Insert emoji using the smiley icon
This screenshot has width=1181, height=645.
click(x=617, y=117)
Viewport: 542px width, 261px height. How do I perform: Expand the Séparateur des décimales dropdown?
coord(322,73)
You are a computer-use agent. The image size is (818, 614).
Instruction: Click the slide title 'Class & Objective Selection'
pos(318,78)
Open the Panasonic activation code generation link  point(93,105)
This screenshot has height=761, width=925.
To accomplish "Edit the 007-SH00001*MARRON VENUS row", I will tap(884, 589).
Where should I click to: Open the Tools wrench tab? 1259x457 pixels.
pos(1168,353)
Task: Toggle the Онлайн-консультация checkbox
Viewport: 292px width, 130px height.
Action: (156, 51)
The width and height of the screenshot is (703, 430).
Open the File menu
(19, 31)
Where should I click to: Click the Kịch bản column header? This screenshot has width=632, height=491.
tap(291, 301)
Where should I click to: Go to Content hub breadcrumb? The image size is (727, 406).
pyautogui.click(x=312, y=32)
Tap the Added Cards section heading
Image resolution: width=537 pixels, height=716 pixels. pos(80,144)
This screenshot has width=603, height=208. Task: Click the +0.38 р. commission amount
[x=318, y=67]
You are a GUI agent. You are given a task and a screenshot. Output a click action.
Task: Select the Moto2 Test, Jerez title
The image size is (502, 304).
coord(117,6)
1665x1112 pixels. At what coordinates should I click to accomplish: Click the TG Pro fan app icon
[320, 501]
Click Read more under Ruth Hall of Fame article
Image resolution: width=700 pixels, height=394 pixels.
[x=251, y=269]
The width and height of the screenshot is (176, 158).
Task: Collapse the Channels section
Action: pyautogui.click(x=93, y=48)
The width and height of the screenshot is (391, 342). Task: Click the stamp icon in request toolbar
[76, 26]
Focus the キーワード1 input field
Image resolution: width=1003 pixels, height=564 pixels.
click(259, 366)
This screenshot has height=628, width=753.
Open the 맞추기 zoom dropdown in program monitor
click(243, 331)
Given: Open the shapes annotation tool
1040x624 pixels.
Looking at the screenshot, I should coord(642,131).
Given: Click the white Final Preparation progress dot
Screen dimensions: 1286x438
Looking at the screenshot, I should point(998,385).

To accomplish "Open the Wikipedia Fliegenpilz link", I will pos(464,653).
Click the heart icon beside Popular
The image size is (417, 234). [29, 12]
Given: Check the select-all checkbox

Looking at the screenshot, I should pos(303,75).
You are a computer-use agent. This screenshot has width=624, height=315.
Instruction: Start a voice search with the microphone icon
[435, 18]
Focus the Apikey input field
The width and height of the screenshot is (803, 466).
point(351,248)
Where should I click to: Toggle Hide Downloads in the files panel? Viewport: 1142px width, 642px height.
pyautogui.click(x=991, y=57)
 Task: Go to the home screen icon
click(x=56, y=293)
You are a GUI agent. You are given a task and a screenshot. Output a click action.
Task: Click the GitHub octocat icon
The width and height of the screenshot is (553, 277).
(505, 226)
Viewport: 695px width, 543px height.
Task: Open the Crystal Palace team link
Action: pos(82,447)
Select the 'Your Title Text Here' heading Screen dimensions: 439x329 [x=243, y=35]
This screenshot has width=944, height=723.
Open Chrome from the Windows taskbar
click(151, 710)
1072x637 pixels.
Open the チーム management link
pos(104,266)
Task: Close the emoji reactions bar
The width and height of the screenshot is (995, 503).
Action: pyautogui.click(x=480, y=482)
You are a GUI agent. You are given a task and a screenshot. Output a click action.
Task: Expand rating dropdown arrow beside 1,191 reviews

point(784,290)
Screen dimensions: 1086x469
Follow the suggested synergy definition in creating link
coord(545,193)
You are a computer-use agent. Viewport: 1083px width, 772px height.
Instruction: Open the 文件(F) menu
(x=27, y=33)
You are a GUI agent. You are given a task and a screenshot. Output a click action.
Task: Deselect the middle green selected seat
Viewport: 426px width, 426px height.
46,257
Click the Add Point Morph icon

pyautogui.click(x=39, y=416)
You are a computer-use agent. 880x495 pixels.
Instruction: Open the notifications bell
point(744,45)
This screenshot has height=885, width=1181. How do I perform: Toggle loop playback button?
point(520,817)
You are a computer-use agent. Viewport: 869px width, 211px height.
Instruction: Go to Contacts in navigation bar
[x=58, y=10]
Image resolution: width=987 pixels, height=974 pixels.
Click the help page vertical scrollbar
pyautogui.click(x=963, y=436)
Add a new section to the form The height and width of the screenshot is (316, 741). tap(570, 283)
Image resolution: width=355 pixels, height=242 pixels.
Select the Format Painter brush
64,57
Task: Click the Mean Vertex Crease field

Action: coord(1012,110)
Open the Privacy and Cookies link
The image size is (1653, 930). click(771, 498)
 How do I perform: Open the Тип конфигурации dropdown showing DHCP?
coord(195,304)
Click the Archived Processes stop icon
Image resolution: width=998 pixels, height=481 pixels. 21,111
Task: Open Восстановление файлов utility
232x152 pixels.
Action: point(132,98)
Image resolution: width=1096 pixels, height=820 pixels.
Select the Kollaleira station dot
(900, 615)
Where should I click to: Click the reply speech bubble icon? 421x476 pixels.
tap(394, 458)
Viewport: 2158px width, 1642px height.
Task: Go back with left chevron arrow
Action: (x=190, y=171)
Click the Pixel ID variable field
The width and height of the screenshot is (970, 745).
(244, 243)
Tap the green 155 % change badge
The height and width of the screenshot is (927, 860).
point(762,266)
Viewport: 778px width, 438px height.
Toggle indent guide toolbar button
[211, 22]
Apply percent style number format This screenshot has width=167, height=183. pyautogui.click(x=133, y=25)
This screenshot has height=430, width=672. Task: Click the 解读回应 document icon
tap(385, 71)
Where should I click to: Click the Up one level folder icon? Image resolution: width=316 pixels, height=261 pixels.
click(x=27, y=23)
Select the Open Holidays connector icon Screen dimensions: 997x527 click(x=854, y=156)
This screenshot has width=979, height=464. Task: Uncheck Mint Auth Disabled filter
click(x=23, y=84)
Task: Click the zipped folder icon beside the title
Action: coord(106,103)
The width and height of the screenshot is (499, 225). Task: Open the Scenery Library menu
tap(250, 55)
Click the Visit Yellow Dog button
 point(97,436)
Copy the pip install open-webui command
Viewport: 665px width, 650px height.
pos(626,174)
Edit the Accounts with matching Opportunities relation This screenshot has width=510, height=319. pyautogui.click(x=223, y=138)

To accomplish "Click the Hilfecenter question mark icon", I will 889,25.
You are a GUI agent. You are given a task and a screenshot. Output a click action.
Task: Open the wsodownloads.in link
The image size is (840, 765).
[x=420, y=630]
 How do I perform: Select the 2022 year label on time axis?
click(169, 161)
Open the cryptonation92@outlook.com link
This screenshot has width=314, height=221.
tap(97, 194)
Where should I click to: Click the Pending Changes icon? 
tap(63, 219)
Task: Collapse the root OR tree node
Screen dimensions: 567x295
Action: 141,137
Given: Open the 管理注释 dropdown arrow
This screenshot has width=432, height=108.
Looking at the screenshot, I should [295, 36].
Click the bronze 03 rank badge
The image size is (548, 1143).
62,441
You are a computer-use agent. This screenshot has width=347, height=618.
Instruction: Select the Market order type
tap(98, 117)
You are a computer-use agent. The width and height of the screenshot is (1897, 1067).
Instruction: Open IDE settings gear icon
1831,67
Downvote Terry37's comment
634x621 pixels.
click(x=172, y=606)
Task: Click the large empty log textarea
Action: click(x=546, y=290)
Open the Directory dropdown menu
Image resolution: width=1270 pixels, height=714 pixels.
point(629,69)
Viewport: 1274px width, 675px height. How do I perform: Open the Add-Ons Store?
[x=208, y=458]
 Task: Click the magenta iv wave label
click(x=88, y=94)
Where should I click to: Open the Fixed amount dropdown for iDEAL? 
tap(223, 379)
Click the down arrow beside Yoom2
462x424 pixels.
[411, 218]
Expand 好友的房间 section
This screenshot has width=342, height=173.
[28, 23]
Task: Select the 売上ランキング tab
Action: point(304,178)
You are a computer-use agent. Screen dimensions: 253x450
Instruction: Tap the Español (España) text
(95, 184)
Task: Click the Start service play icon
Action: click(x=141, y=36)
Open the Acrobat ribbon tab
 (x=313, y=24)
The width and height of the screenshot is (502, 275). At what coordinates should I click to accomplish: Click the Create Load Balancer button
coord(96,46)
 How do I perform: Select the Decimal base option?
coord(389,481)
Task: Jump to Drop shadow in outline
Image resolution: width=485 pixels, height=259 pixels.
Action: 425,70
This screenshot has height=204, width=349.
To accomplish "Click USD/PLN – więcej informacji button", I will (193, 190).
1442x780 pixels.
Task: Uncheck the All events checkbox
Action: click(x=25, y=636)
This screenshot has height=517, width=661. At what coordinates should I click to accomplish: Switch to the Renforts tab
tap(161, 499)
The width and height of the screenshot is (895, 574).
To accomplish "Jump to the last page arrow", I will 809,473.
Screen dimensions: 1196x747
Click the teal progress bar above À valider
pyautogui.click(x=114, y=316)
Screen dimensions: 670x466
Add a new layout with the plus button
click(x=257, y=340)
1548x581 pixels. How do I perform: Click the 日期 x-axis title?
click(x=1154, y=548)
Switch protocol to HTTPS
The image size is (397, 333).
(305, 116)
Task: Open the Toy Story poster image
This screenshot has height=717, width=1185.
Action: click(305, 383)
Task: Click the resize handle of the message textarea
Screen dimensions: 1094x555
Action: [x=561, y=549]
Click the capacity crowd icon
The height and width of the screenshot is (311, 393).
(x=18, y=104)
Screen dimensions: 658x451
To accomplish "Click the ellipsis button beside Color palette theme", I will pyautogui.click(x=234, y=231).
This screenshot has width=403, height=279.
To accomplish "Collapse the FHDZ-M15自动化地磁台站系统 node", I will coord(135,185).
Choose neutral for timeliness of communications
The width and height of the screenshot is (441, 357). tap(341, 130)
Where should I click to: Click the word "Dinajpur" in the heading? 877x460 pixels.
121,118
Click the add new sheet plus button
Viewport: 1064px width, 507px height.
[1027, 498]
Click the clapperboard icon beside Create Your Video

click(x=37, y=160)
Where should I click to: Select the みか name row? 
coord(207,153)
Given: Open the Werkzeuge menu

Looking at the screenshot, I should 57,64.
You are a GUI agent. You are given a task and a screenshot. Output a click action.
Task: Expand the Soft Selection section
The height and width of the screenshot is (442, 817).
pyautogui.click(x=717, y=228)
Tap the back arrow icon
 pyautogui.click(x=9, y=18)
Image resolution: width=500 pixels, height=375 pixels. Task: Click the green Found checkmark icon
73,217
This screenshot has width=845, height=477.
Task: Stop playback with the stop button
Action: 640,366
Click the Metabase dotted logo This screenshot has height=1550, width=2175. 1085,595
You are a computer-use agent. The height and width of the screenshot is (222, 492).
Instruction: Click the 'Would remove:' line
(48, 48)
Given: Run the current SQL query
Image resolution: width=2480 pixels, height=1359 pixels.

------------------------------------------------------------------------

_What this task involves_. Select every line of the items above that contains the string "plus", and copy each one.

_Complete output_.
Add a new layout with the plus button
Click the add new sheet plus button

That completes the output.